Furness Withy
- House flag
- Industry: Transport
- Founded: 1891
- Defunct: 1980
- Fate: Acquired
- Successor: Orient Overseas Container Line
- Headquarters: Hartlepool, UK
- Key people: Christopher Furness Henry Withy Sir James Steel (Chairman)

= Furness Withy =

British shipping company, 1891–1980

Furness Withy was a major British transport business. It was listed on the London Stock Exchange.

==History==
The company was founded by Christopher Furness and Henry Withy (1852–1922) in 1891 in Hartlepool. This was achieved by the amalgamation of the Furness Line of steamers with the business of Edward Withy and Co., iron and steel shipbuilders and repairers, of West Hartlepool, which was founded by Edward Withy (1844-1927), Henry Withy's brother. An early acquisition in 1900 was a controlling interest in Richardsons Westgarth & Company, a marine engineering business.

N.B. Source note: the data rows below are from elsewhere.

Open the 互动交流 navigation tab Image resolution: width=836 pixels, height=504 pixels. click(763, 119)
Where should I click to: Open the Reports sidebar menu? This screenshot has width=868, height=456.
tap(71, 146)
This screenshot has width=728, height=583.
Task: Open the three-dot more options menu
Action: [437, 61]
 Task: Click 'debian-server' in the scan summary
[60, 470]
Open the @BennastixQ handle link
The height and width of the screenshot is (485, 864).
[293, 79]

Furness, Withy started with 18 vessels and over the subsequent years it owned in excess of a thousand ships. It bought the Prince line in 1916. In 1917 the Furness Shipbuilding Co Ltd was established, at Haverton Hill, River Tees, initially for war production. The Furness family sold its interests in the Company to a consortium led by Frederick Lewis, a Director in the business, in 1919.

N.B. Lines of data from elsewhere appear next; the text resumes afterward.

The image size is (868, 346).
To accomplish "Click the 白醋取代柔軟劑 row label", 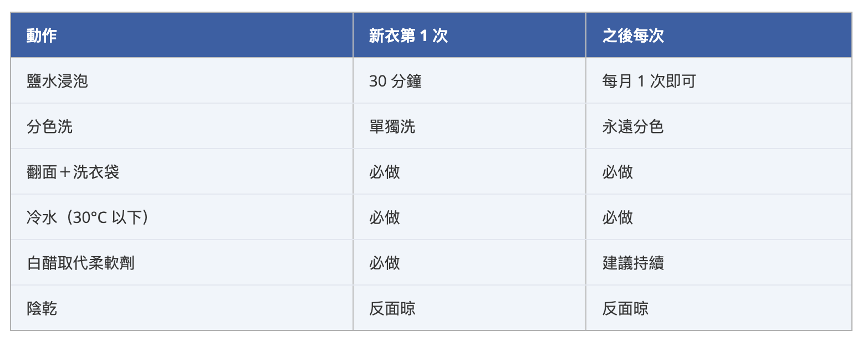I will (80, 263).
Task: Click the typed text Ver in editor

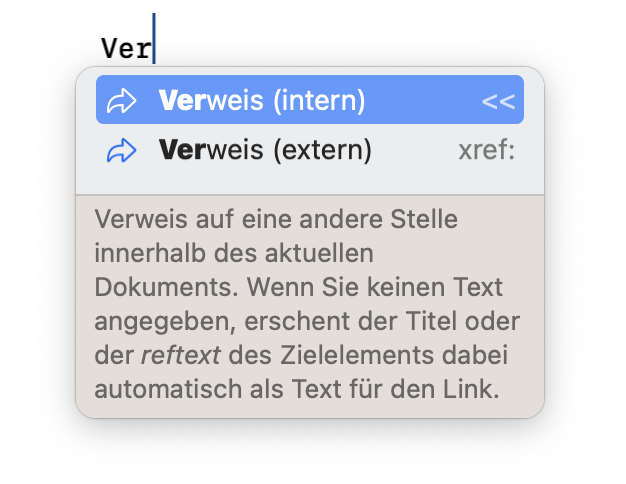Action: 126,48
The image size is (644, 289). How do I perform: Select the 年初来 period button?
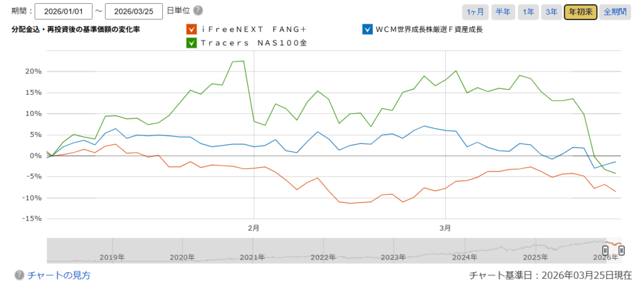(x=580, y=11)
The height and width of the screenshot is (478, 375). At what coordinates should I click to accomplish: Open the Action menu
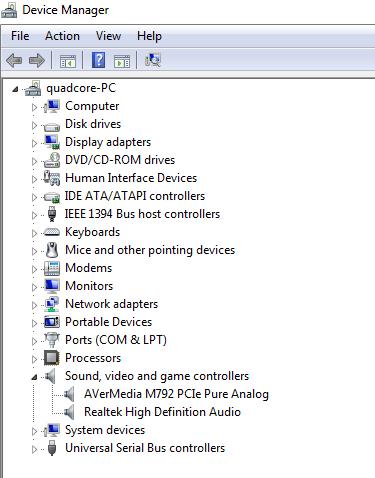pos(62,36)
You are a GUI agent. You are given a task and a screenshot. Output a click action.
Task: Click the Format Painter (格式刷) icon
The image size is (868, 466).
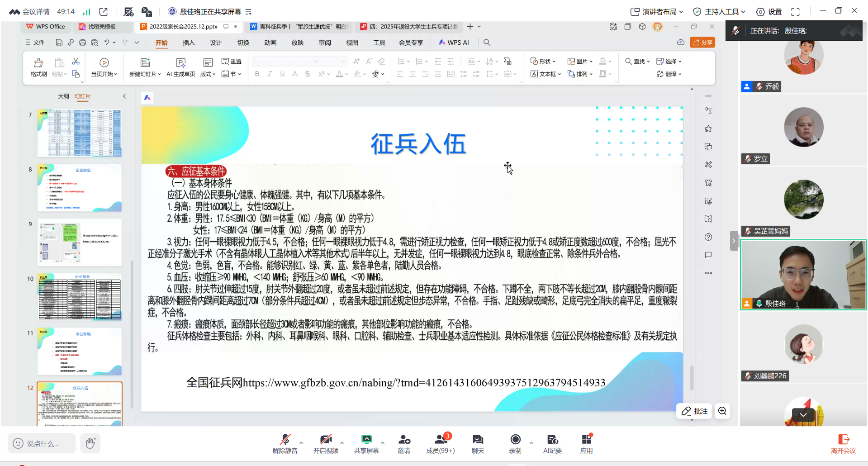[38, 63]
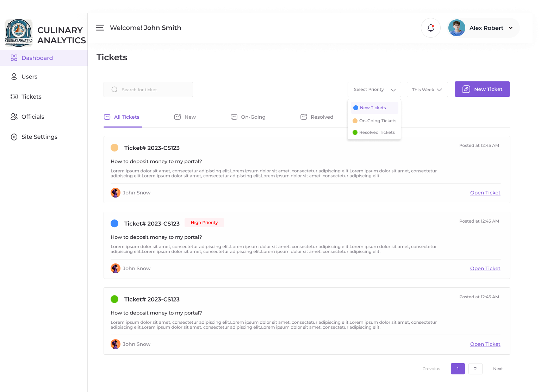The image size is (547, 392).
Task: Open Tickets in the sidebar
Action: tap(31, 97)
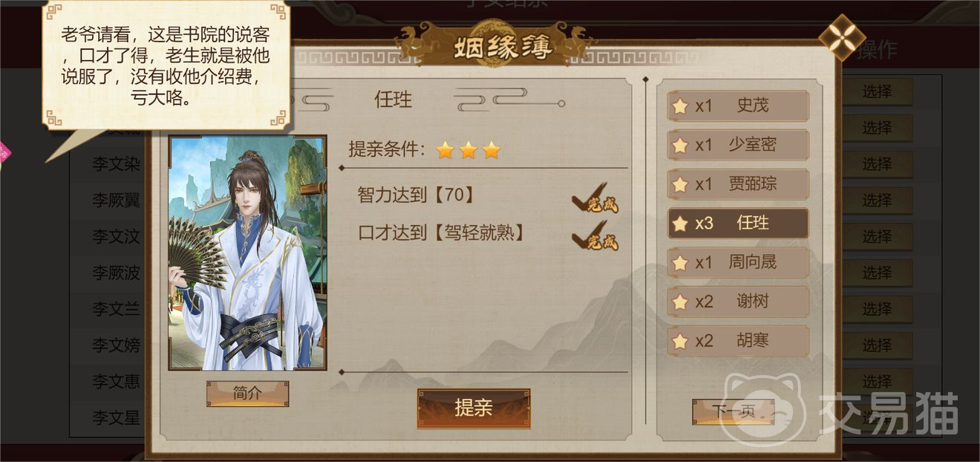The height and width of the screenshot is (462, 980).
Task: Choose candidate 胡寒 from the list
Action: click(x=738, y=342)
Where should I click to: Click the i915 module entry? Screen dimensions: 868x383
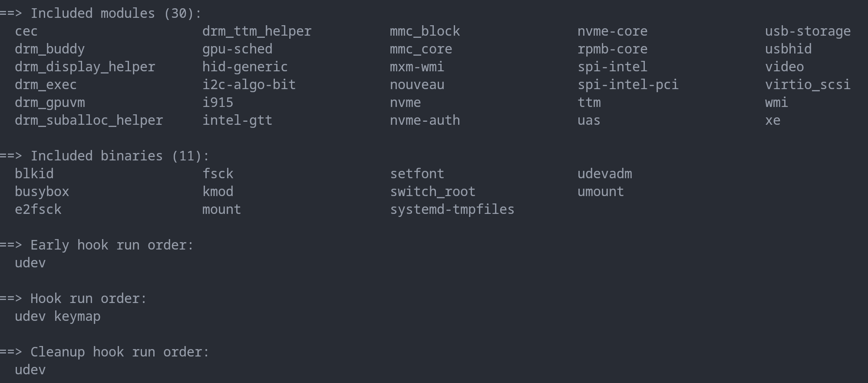(218, 103)
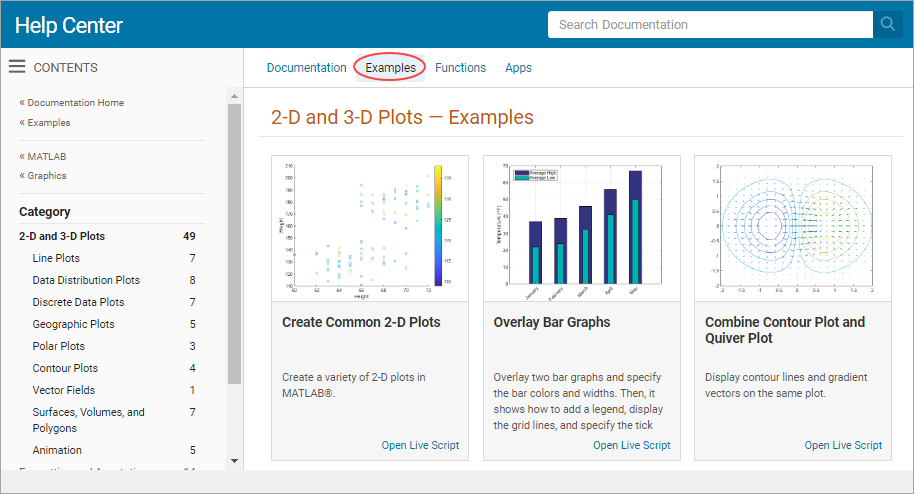Choose Data Distribution Plots category
914x494 pixels.
[x=86, y=281]
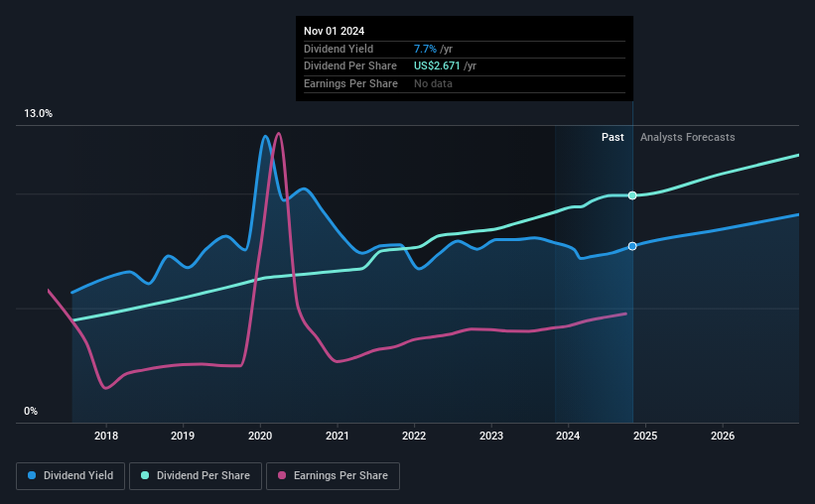Viewport: 815px width, 504px height.
Task: Click the 2022 x-axis label
Action: (x=414, y=436)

Also in 1919, Furness, Withy bought from Canada Steamship Lines the Quebec Steam Ship Company, which ran scheduled services between New York and Bermuda. Furness, Withy renamed its acquisition the Furness Bermuda Line. In 1928 Furness, Withy acquired the Red Cross Line.

In 1965 Furness, Withy acquired Royal Mail Lines (formerly Royal Mail Steam Packet Company) in 1965.

In 1965, British and Commonwealth Shipping, Furness Withy, P&O and The Ocean Steamship Company established Overseas Containers Limited to exploit containerisation.

In 1966 Furness, Withy terminated its Furness Bermuda Line operation.

In 1968 Furness, Withy bought the Houlder Group, a company with offshore oil interests. Furness Withy bought Manchester Liners in 1970.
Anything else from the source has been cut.